Either you embrace your racism and cultural appropriation or you don’t. What the NHL and the Blackhawks are doing when they try to pull these sleights-of-hand is the worst way to go. Saying out of one side of your mouth that you’re socially progressive, then declaring out the other side that when it comes to making money, you’re perfectly OK to appropriate Native American imagery for the sake of entertainment and revenues.
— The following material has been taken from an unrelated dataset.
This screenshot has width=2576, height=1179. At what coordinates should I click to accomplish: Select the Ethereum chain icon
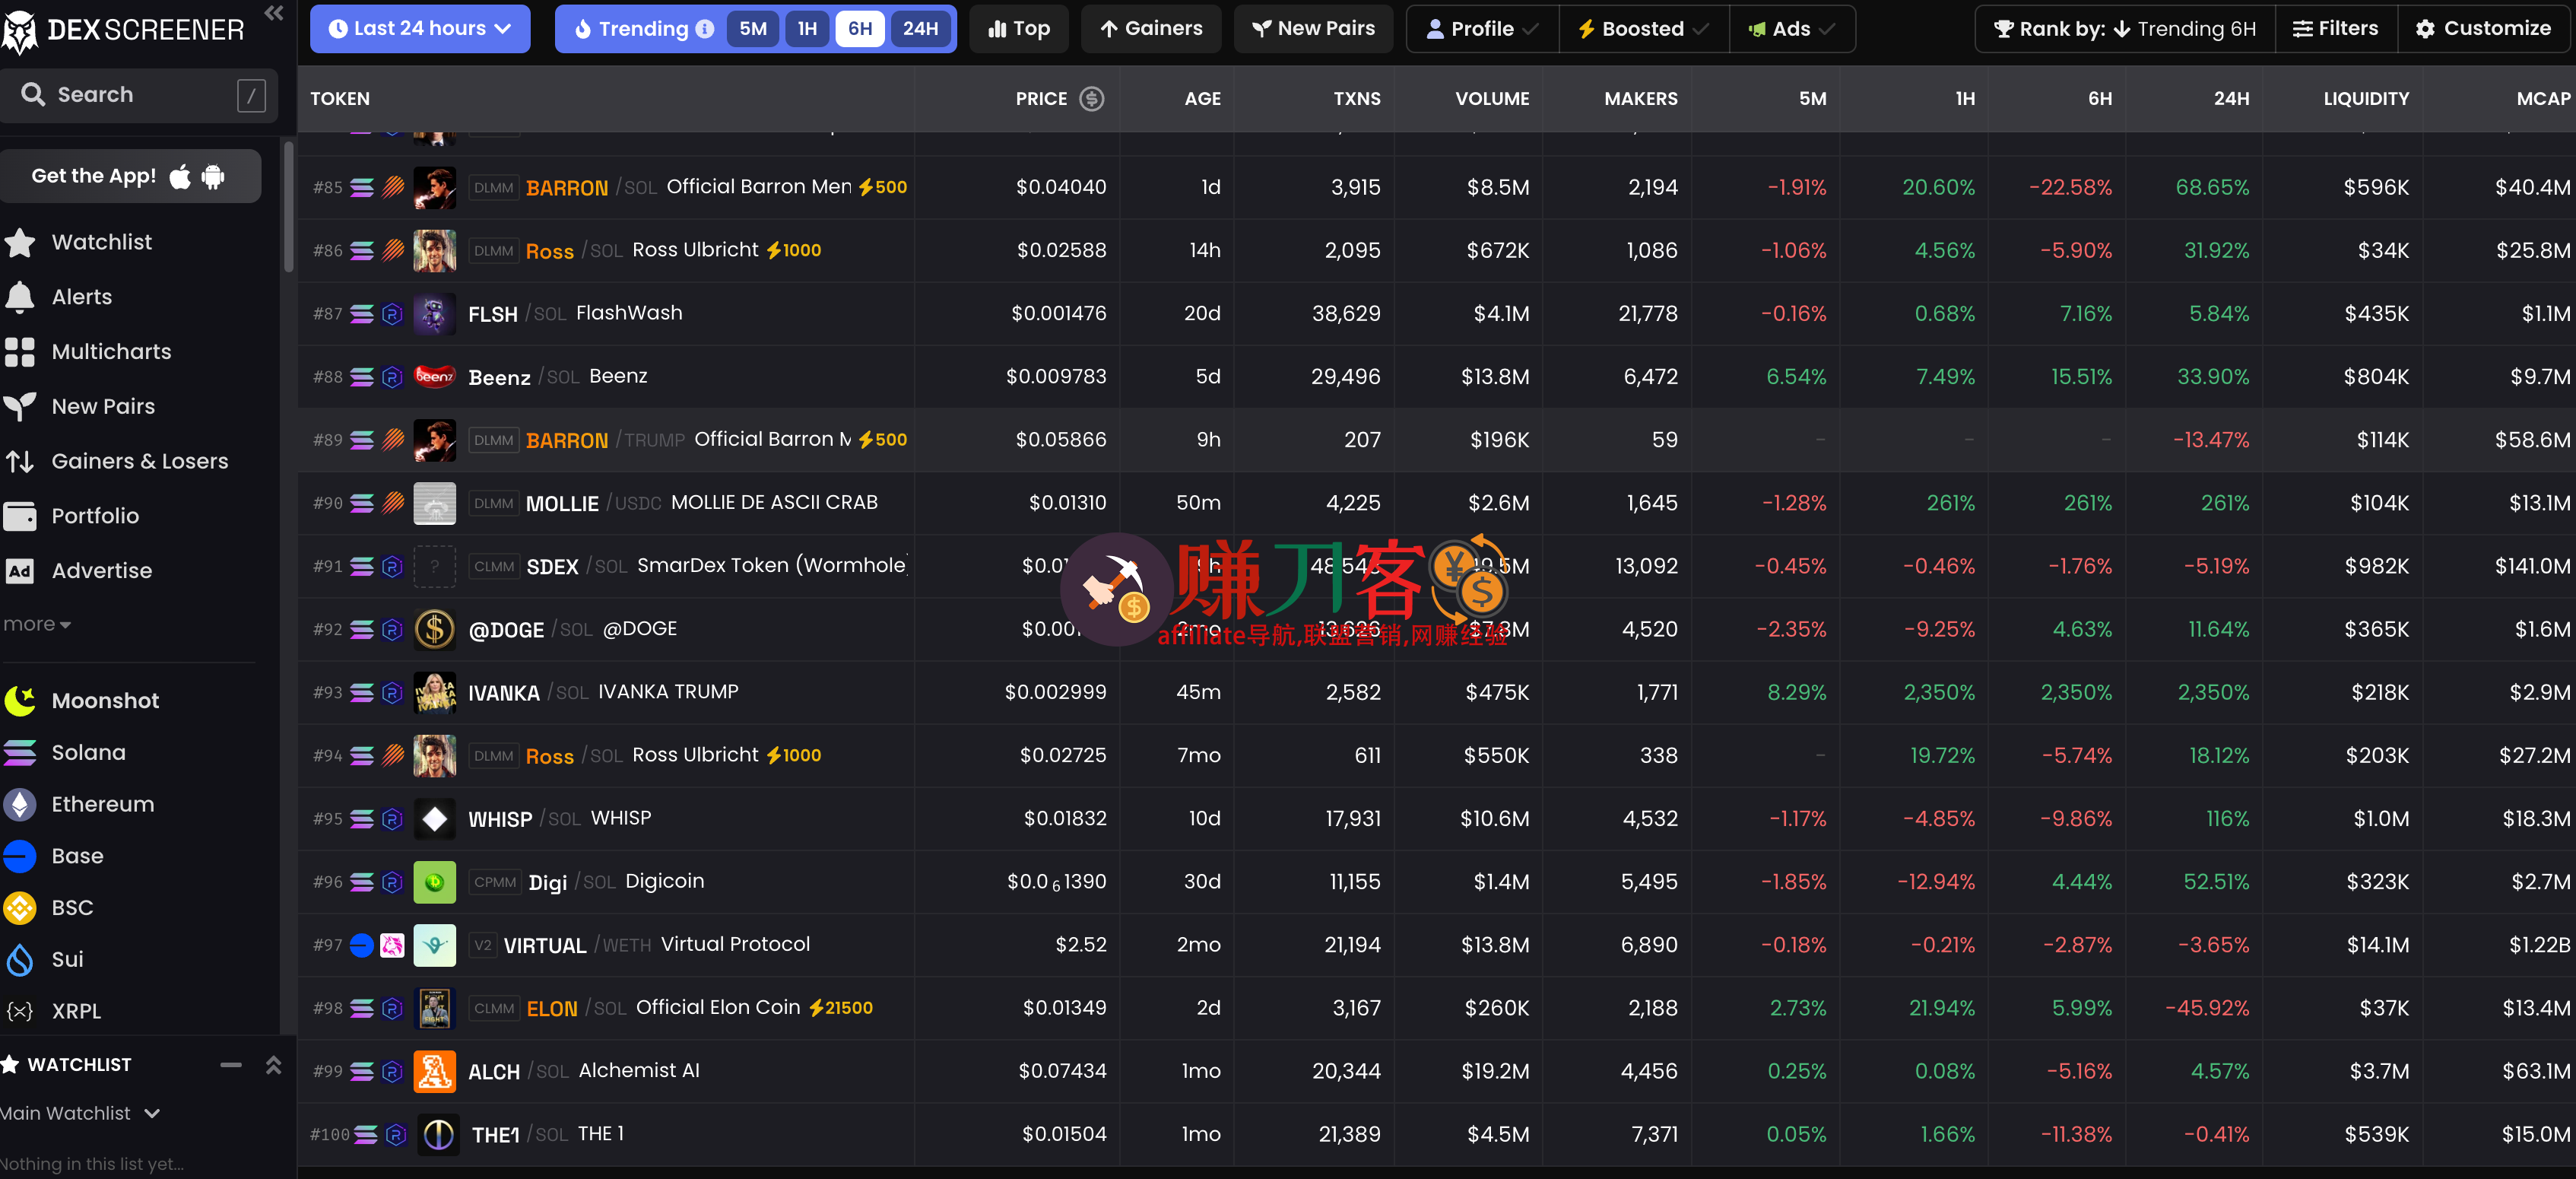point(20,804)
(Full disclosure. In 2008 and 2014, staff members at THN ranked all 30 NHL logos and the Blackhawks was the No. 1 logo on both occasions. I honestly don’t remember whether I participated in either of these exercises and if I did, which logo I chose. The story that went with the ranking in 2014 said, “we were basically in full agreement which team would be No. 1,” then went on to say, “The vibrant color combination and the respectful way it honors a WWWI battalion and a Native American chief sets this logo apart from the rest. If we handed out the Three Stars of these logo rankings, the Blackhawks’ logo would be one, two and three.” So there’s that. It’s pretty clear we have some reflecting to do as well.)

As recently as this summer, the Blackhawks defended both their name and their logo and made it clear they intend to continue on with both, saying it honors a real-life Native American. “The Chicago Blackhawks name and logo symbolizes an important and historic person, Black Hawk of Illinois’ Sac & Fox Nation, whose leadership and life has inspired generations of Native Americans, veterans and the public,” the team said in a release. “We celebrate Black Hawk’s legacy by offering ongoing reverent examples of Native American culture, traditions and contributions, providing a platform for genuine dialogue with local and national Native American groups. As the team’s popularity grew over the past decade, so did that platform and our work with these important organizations.”

Just last week, the Blackhawks released a video of a Chicago-born educator and activist, sharing her story and the significance of the Jingle dress as a healing dance. The Blackhawks are trying hard, really hard, to straddle both sides of the fence here. Regardless of what side of the debate you take, if you aren’t willing to show the team’s full logo for fear of negative scrutiny, perhaps it’s time to change it. Trying to tacitly hide it doesn’t work.

Both the Washington Football Club and the University of North Dakota have been dragged into modern times on this issue. If you want to argue that the Blackhawks are different because they allegedly honor rather than appropriate, have at it. And that appears to be what the NHL and the Blackhawks are doing. Both of them had a blank canvas here and had a golden opportunity to change the narrative with anything other than the Native American head. And they chose not to. The least they can do it stand by their choice.